Beruwala, halfway to the southern port of Galle, was a thriving fishing village. You can still see the boats; they're well-made, brightly painted, and strewn all over the roadside. Some are snapped in half, while other have simply been flipped over, like beetles. They lay in the surf, belly up. Piled up this way, the simile is unavoidable; they look like toys, churned to destruction in a soap-filled tub.

The road looks nothing like I remember it; nor does it look anything like it did right after the tsunami. One week ago rubble covered everything, and two major bridges were washed away. The road reopened just five days ago, Chandra tells me, after a fleet of bulldozers shoved tons of debris, boats and broken buildings to the side.

We stop for lunch at the Avanhala Restaurant in Bentota. Manager R.G. Jayawardena, a short man with an enormous belly, hands me his business card; it proclaims his diploma in journalism. When I press him on this, he opens a file and extracts the snapshots he took of the Queen of the Sea, the packed tourist train that was derailed by the tsunami, with an awful loss of life. They're not good photographs, but they were taken fresh. If anything, they show that the voyeuristic impulse is universal. Jayawardena's images, showing him standing beside the train's wrecked engine, remind me of the photos people took in San Francisco's Marina District after the Loma Prieta earthquake in 1989. Such photos are highly prized, for they show us with monuments that are both majestic and temporary, and as spectacular as they are notorious.

We pay our bill and drive onward to Balapitiya, which, Chandra informs me, was a mainly Muslim community.
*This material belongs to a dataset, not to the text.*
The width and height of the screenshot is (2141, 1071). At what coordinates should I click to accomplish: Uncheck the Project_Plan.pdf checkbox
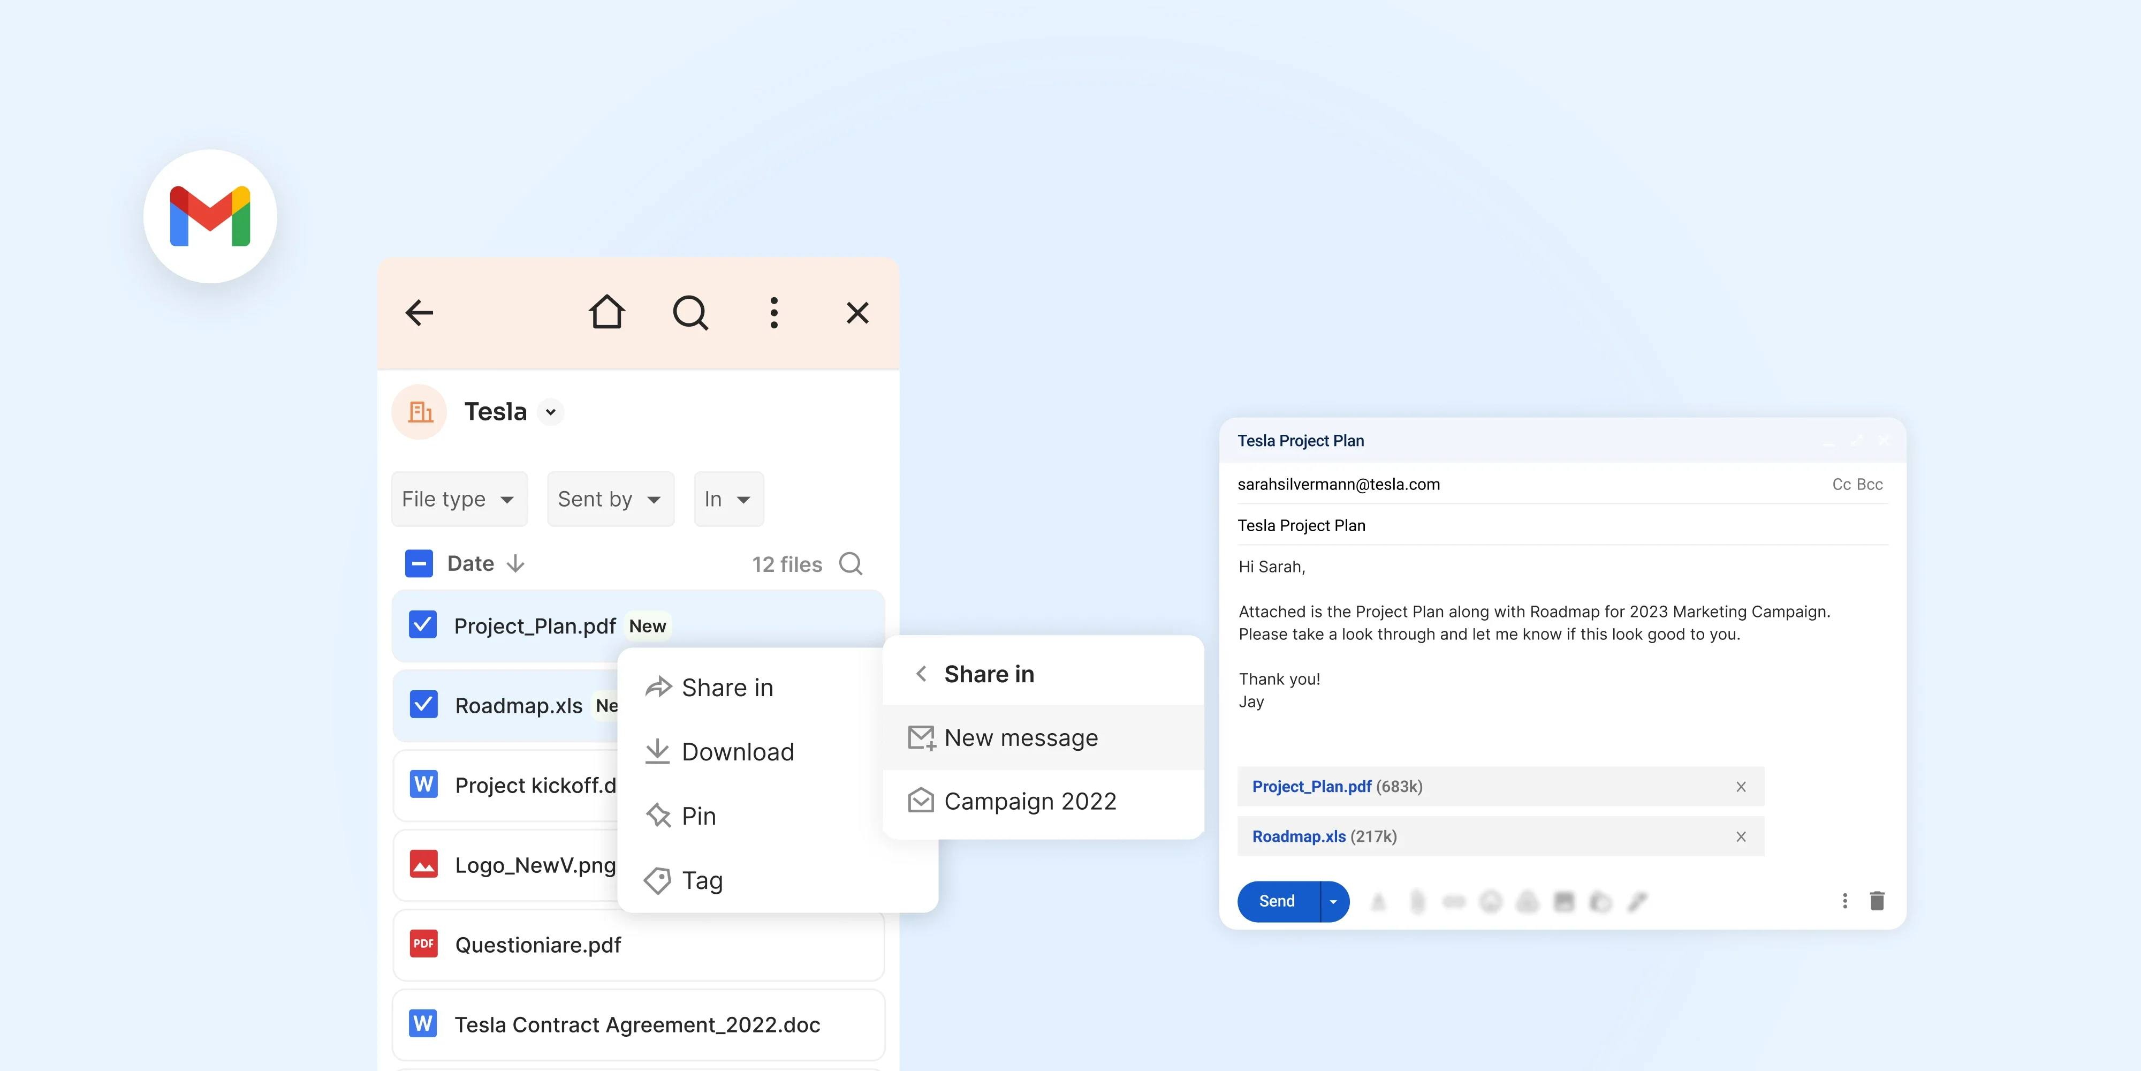[x=423, y=624]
Looking at the egalitarian damage -- to the homes of Hindus, Christians and Muslims alike -- puts paid to the notion of a God who takes sides. On the other hand, it's remarkable to note that, in many towns, the most significant shrines of each religion -- a crucifix in Maggona, a meditating Buddha in Akurala, and a statue of Shiva in a Hindu shrine along the road -- were miraculously spared. Seeing one example, I'd be tempted to dismiss it as coincidence. But witnessed in nearly every settlement, the site of these lone shrines, standing amid endless rubble, is enough to make even this cynic hedge his bets.